Learn Swordplay at Blood & Iron
By Adam Tatelman, Staff Writer
A friend of mine recommended Blood & Iron to me a while back, and I assumed it was a similar operation to Academie Duello. For that reason, I never gave it a second thought until recently. After attending a class, I freely admit that my assumption was sorely mistaken. Blood & Iron is home to extremely qualified instructors with extensive knowledge of the body mechanics behind the techniques they teach and decades of proven tournament experience.
When I asked the instructor if he felt B&I had a tournament focus, he replied, “We have a fighting focus.” To paraphrase his philosophy, all techniques should be practiced with the intent to incapacitate so you can be absolutely sure they will not fail you in a tournament. You can always ease off a technique to make sure an overzealous application won’t net you a penalty. On the other hand, you can’t suddenly beef up something you haven’t practiced.
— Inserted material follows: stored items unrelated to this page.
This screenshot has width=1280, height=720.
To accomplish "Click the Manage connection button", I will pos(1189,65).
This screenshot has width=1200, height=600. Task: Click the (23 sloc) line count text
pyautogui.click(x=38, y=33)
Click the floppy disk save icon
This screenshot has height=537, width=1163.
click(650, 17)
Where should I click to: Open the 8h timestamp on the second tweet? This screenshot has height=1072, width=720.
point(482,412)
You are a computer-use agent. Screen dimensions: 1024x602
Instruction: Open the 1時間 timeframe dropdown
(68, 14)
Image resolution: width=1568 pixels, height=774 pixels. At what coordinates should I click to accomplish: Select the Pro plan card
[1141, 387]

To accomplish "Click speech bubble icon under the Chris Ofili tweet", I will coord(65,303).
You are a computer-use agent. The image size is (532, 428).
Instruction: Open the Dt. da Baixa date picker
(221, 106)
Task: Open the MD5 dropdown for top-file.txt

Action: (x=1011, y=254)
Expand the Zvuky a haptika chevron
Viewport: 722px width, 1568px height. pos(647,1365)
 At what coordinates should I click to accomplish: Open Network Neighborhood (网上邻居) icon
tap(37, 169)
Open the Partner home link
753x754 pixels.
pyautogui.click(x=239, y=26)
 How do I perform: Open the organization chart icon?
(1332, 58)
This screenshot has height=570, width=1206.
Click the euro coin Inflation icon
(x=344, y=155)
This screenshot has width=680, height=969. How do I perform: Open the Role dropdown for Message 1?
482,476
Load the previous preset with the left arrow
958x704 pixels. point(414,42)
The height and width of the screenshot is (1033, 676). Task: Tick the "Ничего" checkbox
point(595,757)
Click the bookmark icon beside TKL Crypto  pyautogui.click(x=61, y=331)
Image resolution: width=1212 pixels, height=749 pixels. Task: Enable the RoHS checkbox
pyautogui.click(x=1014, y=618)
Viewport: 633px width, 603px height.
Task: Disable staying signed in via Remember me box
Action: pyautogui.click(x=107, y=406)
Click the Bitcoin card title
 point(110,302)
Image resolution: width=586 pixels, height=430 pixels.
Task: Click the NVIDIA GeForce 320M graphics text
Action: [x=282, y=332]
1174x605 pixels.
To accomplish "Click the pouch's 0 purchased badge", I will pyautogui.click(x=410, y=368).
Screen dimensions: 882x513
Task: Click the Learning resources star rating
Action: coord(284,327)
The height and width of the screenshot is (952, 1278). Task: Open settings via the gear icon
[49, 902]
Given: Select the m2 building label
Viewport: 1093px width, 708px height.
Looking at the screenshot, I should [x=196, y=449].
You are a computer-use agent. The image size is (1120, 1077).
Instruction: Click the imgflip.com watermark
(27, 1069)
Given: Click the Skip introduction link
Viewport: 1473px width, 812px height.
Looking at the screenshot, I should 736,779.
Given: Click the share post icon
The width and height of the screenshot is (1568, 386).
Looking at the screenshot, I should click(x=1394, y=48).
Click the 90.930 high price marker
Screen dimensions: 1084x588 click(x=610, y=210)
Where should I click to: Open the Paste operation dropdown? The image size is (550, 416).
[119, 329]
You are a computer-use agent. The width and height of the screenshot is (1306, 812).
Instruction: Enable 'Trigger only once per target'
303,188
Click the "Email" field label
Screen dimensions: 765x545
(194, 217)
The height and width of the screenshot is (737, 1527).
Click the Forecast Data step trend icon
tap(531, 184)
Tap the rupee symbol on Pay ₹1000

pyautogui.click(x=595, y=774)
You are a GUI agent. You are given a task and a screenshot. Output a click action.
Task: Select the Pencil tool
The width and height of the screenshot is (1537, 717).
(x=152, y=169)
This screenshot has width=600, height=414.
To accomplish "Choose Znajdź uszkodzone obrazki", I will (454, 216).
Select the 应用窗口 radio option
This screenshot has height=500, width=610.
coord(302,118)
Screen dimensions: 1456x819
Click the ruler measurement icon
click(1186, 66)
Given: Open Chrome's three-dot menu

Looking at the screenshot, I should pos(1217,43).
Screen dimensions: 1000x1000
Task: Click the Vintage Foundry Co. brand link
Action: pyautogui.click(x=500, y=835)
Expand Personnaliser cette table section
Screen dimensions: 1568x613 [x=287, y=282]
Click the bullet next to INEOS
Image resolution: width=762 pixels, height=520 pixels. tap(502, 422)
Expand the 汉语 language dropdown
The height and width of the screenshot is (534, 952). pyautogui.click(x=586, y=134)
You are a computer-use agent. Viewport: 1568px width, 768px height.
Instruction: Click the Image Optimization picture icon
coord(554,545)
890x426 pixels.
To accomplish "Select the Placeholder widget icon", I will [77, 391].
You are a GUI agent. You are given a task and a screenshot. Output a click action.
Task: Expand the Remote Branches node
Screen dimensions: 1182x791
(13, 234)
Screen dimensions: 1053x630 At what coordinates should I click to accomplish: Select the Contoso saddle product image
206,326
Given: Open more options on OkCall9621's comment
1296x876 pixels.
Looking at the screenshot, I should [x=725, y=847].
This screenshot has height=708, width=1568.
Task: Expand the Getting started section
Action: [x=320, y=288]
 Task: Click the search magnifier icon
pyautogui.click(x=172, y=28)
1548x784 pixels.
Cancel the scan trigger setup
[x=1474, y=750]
That said, B&I has a reputation as a force of nature in both local and national tournaments. Their students and instructors often win many years in a row, so their method clearly works. They are less concerned with medieval re-enactment and convention promotions than Academie Duello is, but even casual conversation with the instructors will reveal the extent of their involvement with the martial community at large.
Another difference between B&I and Duello is the facility. Where Duello has an extensive showcase of merchandise for sale, B&I has an extra room for grappling practice. Every square foot of the space is dedicated either to practice or storage. It doesn’t have as elaborate a layout or storefront, but I find that this reflects their all-business focus.
I’m the type of student who asks a lot of questions. So, when I am corrected in practice, I like to know why. I love the martial arts, but there are only so many times I can hear “just because” before I ask for something more specific or walk out. My instructor at B&I studies biokinetics, so he was always ready to discuss the physical processes that make a technique work or fail as he demonstrates it. Thanks to the conversational tone of the class, I never felt the material was dry or boring.
If you’re interested in learning the medieval and renaissance methods of German swordplay, you won’t go wrong with the highly qualified instructors at B&I. Blood & Iron offers training in longsword, dussack (German cleaver), hatchet, buckler shield, rapier and dagger combo, and contemporary knife fighting. They are located at 739 Carnarvon Street New Westminster—only a block from Douglas College.